[Collected data entries]
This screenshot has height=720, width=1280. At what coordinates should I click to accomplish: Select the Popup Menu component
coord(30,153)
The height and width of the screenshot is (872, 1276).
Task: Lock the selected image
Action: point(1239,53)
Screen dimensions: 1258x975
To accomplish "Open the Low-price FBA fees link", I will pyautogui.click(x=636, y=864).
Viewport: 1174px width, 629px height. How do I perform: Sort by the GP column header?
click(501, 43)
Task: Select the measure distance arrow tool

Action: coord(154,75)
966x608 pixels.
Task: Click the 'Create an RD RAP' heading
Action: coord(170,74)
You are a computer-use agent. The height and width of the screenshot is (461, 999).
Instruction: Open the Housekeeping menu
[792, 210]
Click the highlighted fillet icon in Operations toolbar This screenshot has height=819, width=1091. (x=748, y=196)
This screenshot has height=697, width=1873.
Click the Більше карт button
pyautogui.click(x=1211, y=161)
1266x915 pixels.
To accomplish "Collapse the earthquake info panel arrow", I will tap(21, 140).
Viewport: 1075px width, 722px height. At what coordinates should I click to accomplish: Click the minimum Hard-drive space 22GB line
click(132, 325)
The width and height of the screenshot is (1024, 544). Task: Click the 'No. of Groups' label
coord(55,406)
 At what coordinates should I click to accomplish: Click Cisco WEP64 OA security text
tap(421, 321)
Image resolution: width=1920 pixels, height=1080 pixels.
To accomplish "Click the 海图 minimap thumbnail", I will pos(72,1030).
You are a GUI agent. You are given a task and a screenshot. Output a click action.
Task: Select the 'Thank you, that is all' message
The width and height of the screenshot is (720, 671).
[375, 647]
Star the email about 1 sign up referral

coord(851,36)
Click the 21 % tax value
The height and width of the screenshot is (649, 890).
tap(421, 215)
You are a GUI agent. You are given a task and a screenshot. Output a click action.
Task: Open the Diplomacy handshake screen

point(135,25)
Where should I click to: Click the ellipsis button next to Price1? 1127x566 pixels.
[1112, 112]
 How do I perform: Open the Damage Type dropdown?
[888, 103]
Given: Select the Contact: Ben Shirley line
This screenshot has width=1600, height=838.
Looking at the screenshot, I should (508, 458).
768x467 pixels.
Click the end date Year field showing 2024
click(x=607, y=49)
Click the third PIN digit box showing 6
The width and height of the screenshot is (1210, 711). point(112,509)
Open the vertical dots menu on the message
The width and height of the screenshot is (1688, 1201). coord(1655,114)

** What is required **
Restate the records, all of them, precisely as written.

** Expected answer **
This screenshot has height=720, width=1280. At what coordinates should I click to accomplish: Select the Popup Menu component
coord(30,153)
The height and width of the screenshot is (872, 1276).
Task: Lock the selected image
Action: point(1239,53)
Screen dimensions: 1258x975
To accomplish "Open the Low-price FBA fees link", I will pyautogui.click(x=636, y=864).
Viewport: 1174px width, 629px height. How do I perform: Sort by the GP column header?
click(501, 43)
Task: Select the measure distance arrow tool

Action: coord(154,75)
966x608 pixels.
Task: Click the 'Create an RD RAP' heading
Action: coord(170,74)
You are a computer-use agent. The height and width of the screenshot is (461, 999).
Instruction: Open the Housekeeping menu
[792, 210]
Click the highlighted fillet icon in Operations toolbar This screenshot has height=819, width=1091. (x=748, y=196)
This screenshot has height=697, width=1873.
Click the Більше карт button
pyautogui.click(x=1211, y=161)
1266x915 pixels.
To accomplish "Collapse the earthquake info panel arrow", I will tap(21, 140).
Viewport: 1075px width, 722px height. At what coordinates should I click to accomplish: Click the minimum Hard-drive space 22GB line
click(132, 325)
The width and height of the screenshot is (1024, 544). Task: Click the 'No. of Groups' label
coord(55,406)
 At what coordinates should I click to accomplish: Click Cisco WEP64 OA security text
tap(421, 321)
Image resolution: width=1920 pixels, height=1080 pixels.
To accomplish "Click the 海图 minimap thumbnail", I will pos(72,1030).
You are a GUI agent. You are given a task and a screenshot. Output a click action.
Task: Select the 'Thank you, that is all' message
The width and height of the screenshot is (720, 671).
[375, 647]
Star the email about 1 sign up referral

coord(851,36)
Click the 21 % tax value
The height and width of the screenshot is (649, 890).
tap(421, 215)
You are a GUI agent. You are given a task and a screenshot. Output a click action.
Task: Open the Diplomacy handshake screen

point(135,25)
Where should I click to: Click the ellipsis button next to Price1? 1127x566 pixels.
[1112, 112]
 How do I perform: Open the Damage Type dropdown?
[888, 103]
Given: Select the Contact: Ben Shirley line
This screenshot has width=1600, height=838.
Looking at the screenshot, I should (508, 458).
768x467 pixels.
Click the end date Year field showing 2024
click(x=607, y=49)
Click the third PIN digit box showing 6
The width and height of the screenshot is (1210, 711). point(112,509)
Open the vertical dots menu on the message
The width and height of the screenshot is (1688, 1201). coord(1655,114)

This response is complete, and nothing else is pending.